▽
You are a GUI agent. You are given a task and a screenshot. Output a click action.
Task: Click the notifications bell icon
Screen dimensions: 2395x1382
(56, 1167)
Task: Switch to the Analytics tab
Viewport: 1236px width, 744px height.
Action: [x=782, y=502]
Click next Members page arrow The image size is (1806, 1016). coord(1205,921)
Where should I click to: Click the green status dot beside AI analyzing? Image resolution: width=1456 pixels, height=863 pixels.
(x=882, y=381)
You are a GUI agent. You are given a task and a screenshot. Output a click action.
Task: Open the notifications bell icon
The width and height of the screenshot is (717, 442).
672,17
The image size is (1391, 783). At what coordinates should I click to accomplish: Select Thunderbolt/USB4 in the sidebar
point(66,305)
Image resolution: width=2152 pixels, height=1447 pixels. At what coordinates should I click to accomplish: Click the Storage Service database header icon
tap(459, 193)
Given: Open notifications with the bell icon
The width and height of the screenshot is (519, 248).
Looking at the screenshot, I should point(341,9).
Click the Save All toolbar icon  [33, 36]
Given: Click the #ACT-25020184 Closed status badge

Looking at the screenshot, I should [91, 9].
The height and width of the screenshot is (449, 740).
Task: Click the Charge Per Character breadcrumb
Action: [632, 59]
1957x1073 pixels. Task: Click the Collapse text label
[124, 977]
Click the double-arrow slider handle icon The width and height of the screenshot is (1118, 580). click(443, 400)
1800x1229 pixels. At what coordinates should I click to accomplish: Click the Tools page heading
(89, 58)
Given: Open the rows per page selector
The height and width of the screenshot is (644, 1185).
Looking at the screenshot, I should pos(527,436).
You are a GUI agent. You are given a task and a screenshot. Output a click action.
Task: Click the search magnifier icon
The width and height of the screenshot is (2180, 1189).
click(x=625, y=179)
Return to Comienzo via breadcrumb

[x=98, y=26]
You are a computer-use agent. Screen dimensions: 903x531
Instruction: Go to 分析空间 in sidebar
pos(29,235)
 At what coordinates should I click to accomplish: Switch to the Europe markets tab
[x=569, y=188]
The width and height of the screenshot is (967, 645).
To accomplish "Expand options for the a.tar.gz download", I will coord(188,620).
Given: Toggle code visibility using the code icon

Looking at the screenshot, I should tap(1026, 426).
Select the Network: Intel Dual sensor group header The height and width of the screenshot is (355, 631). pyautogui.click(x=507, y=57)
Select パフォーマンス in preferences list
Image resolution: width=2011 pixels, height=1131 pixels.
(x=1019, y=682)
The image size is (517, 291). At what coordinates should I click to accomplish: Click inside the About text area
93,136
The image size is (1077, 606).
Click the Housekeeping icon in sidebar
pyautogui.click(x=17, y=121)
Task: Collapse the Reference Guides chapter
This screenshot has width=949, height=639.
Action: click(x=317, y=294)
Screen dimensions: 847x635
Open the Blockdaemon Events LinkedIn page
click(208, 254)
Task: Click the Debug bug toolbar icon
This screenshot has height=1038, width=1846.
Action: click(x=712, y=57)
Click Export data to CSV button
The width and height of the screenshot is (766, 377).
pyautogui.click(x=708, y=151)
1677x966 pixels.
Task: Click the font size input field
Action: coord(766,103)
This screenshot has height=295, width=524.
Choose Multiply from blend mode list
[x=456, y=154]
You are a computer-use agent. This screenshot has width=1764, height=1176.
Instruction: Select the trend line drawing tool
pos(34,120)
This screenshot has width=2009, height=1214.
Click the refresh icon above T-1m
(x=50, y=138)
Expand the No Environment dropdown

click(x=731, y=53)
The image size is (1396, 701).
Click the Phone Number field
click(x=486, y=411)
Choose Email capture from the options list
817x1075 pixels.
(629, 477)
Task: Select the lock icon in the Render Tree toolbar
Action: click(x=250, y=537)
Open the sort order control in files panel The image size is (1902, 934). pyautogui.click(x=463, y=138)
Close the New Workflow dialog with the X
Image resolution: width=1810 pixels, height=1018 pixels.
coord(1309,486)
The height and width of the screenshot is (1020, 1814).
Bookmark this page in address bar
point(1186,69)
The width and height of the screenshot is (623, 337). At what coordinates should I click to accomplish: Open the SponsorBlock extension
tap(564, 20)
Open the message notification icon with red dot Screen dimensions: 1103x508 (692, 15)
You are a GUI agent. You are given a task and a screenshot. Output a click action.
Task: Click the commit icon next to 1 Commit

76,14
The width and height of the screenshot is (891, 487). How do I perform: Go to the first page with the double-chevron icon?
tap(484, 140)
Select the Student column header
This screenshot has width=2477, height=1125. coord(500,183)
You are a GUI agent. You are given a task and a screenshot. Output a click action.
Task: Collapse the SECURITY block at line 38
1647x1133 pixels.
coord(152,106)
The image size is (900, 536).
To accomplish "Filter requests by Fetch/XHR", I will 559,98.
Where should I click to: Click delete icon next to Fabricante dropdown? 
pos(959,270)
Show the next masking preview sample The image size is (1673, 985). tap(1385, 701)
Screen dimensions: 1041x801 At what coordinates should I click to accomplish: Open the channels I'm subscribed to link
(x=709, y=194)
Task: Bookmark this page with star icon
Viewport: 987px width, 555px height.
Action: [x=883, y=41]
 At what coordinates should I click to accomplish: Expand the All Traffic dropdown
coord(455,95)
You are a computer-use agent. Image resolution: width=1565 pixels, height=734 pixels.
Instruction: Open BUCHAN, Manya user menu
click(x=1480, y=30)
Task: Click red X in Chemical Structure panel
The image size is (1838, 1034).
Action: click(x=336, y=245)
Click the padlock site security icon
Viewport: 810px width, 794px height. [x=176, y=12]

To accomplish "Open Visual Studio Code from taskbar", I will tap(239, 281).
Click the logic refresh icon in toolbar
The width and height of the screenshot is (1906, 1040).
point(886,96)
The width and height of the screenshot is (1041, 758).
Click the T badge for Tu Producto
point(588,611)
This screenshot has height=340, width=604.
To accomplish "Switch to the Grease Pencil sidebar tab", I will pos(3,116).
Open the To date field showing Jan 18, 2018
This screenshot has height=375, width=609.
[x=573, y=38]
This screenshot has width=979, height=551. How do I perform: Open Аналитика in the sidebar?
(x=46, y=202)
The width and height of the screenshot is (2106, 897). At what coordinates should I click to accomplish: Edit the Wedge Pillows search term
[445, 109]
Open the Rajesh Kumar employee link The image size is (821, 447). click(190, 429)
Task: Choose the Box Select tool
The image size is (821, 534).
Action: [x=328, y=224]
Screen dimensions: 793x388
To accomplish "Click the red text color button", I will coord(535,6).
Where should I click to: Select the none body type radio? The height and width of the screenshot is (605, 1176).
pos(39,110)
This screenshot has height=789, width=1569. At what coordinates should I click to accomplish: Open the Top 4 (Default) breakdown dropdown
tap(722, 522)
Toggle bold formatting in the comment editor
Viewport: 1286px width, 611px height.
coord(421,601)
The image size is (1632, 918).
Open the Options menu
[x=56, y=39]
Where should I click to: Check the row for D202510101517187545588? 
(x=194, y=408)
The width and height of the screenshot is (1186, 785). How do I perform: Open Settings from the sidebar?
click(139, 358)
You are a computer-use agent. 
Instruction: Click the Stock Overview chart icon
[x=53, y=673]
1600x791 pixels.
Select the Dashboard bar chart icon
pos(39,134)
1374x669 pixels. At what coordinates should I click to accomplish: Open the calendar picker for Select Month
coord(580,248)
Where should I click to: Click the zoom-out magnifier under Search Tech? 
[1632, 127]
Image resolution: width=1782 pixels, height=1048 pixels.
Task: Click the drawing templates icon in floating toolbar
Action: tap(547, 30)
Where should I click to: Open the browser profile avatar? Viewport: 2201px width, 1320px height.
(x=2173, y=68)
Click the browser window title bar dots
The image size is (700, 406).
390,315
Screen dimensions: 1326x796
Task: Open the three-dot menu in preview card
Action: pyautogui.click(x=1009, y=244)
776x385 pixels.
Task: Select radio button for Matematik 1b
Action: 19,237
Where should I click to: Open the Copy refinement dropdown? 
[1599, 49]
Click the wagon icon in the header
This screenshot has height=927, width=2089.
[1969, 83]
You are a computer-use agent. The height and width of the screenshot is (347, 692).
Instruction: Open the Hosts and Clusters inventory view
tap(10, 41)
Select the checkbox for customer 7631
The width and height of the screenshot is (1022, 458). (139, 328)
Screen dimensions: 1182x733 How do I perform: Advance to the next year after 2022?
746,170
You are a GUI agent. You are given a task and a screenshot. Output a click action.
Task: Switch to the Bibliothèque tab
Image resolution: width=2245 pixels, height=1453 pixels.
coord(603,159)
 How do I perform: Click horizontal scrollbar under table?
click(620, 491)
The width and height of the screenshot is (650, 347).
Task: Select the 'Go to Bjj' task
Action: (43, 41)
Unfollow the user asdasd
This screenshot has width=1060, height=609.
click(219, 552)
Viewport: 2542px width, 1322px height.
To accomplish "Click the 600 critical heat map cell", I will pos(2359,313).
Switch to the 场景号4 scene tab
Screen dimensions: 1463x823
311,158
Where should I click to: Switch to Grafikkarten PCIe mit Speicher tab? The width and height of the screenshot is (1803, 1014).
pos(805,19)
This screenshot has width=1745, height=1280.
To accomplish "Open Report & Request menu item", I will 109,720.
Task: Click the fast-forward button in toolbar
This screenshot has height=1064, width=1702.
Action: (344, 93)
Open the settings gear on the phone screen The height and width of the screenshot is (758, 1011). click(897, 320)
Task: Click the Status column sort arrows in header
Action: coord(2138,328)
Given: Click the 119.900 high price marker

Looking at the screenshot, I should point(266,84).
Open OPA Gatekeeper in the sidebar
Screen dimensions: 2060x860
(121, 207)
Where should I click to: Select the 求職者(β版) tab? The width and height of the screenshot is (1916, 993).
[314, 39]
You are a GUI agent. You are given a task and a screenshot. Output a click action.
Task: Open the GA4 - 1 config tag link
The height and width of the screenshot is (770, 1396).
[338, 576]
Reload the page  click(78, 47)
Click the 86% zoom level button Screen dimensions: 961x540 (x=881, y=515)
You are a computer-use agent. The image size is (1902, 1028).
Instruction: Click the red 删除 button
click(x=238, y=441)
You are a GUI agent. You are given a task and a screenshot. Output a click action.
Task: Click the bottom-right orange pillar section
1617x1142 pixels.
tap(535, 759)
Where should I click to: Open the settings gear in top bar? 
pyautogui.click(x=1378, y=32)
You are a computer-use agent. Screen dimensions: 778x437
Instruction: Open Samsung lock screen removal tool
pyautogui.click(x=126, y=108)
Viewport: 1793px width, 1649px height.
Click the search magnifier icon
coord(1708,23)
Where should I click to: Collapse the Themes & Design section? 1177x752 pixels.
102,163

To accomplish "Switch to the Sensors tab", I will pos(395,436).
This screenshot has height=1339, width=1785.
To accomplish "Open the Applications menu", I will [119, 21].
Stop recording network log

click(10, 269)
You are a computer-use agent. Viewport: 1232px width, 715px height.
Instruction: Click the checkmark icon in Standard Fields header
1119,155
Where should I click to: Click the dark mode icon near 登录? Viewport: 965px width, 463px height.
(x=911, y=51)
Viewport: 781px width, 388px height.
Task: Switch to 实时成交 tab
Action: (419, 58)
△
> Task item: Find the word "bell" in the listing above. Copy each line where it appears.

> Task answer:
Task: Click the notifications bell icon
Task: Open the notifications bell icon
Given: Open notifications with the bell icon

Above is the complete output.